The material below holds pictures; leave them out and reproduce exactly the lines from the one with "Screen dimensions: 782x554" through the one with "Task: Click the Element", inclusive.

Provided entries:
-- Opening Marker --

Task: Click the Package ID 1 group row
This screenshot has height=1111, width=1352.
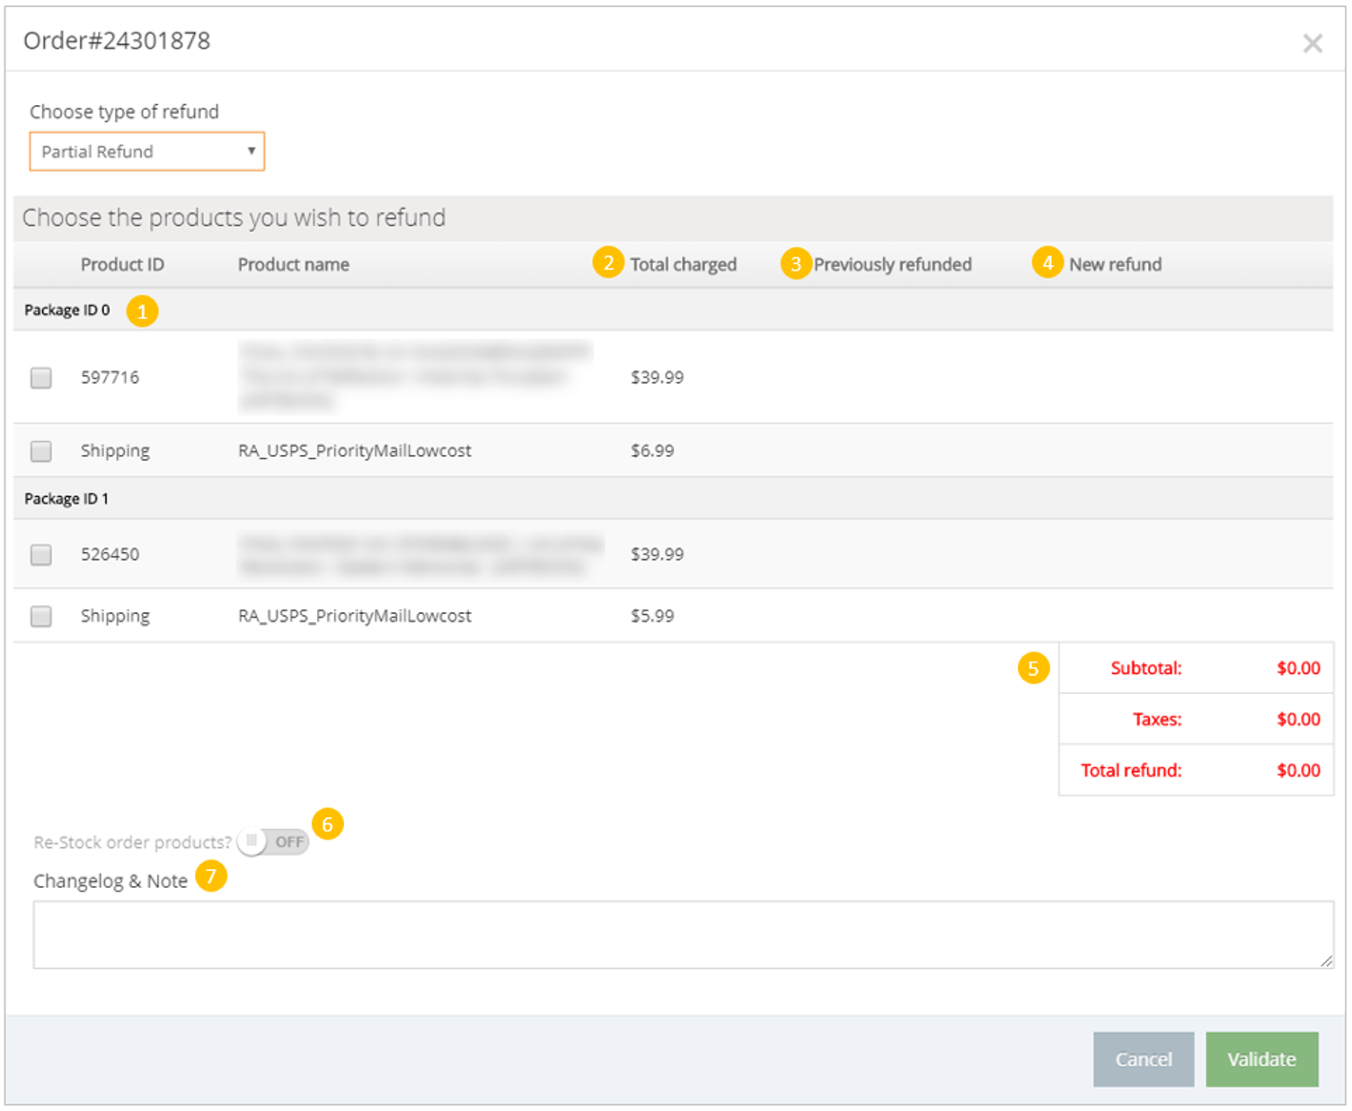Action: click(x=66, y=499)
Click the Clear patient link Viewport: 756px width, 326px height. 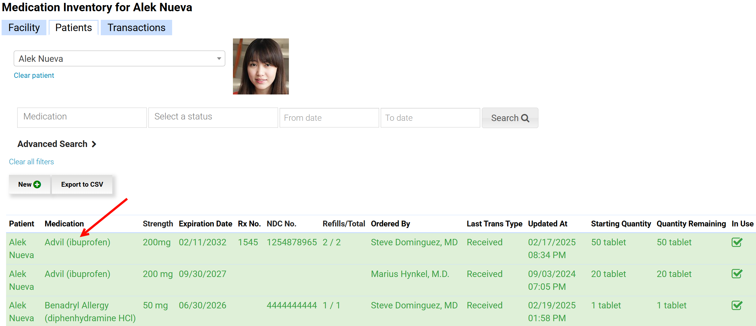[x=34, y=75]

-- Closing Marker --
-- Opening Marker --

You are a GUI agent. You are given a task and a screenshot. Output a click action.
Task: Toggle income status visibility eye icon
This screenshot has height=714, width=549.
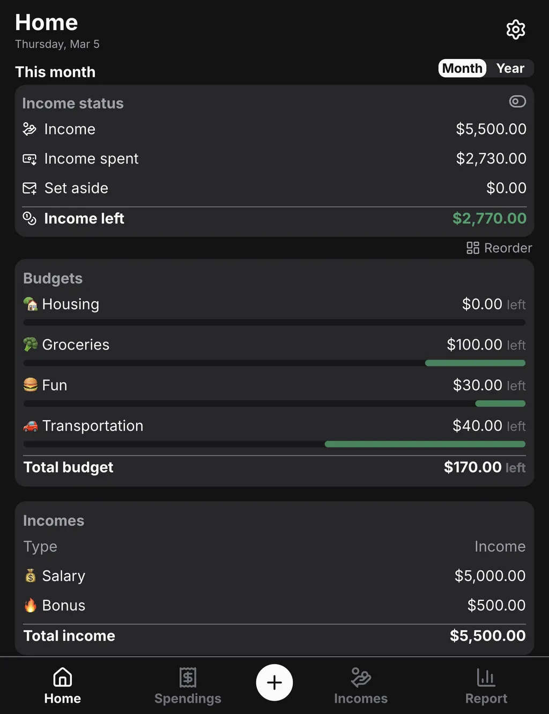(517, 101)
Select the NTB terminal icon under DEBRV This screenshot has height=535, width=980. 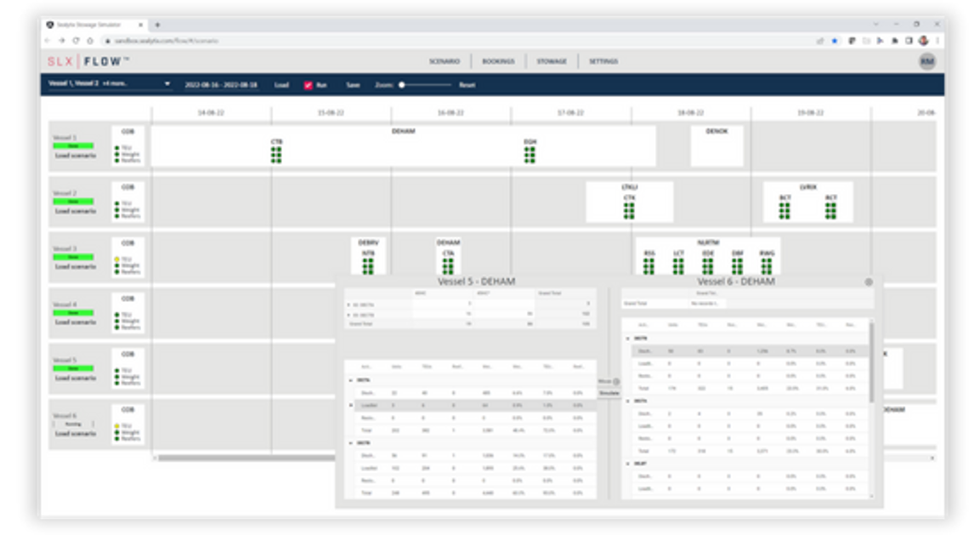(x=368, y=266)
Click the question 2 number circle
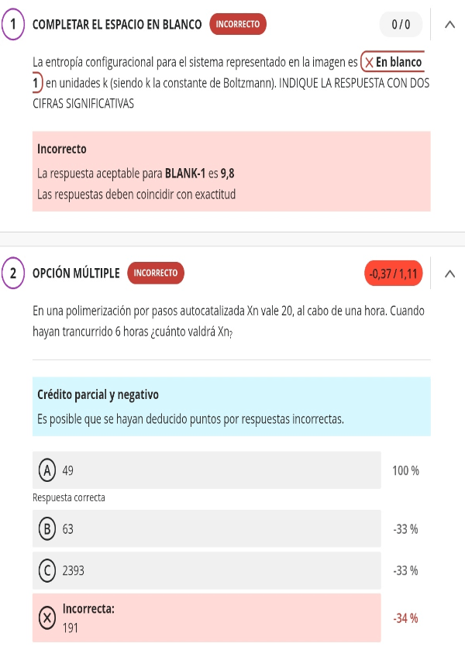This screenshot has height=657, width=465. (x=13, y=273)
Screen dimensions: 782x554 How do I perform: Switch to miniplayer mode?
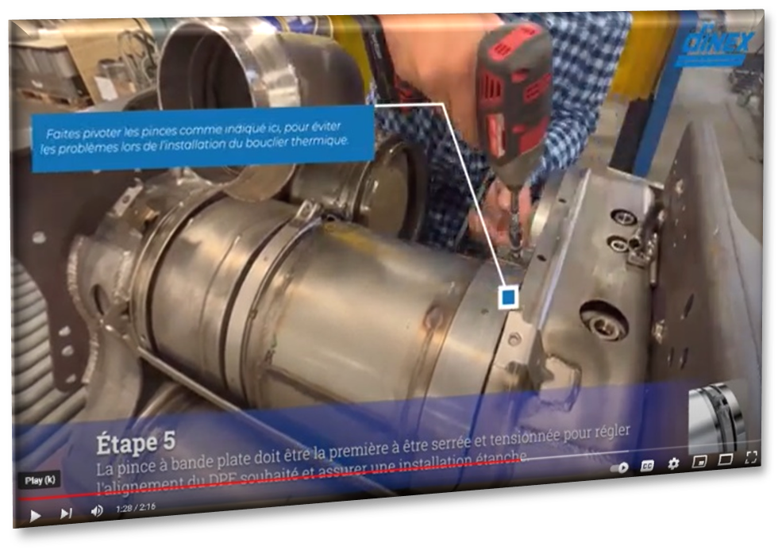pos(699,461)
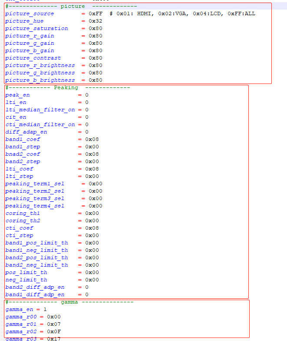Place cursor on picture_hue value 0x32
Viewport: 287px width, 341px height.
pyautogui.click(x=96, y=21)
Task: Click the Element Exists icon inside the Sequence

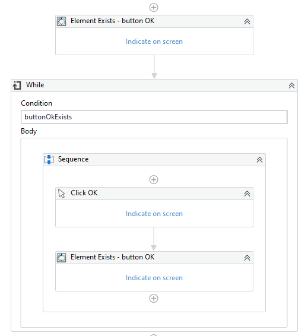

-- Closing Marker --

Answer for this exercise:
Screen dimensions: 782x554 How do I perform: Switch to miniplayer mode?
pos(699,461)
Place cursor on picture_hue value 0x32
Viewport: 287px width, 341px height.
pyautogui.click(x=96, y=21)
Task: Click the Element Exists icon inside the Sequence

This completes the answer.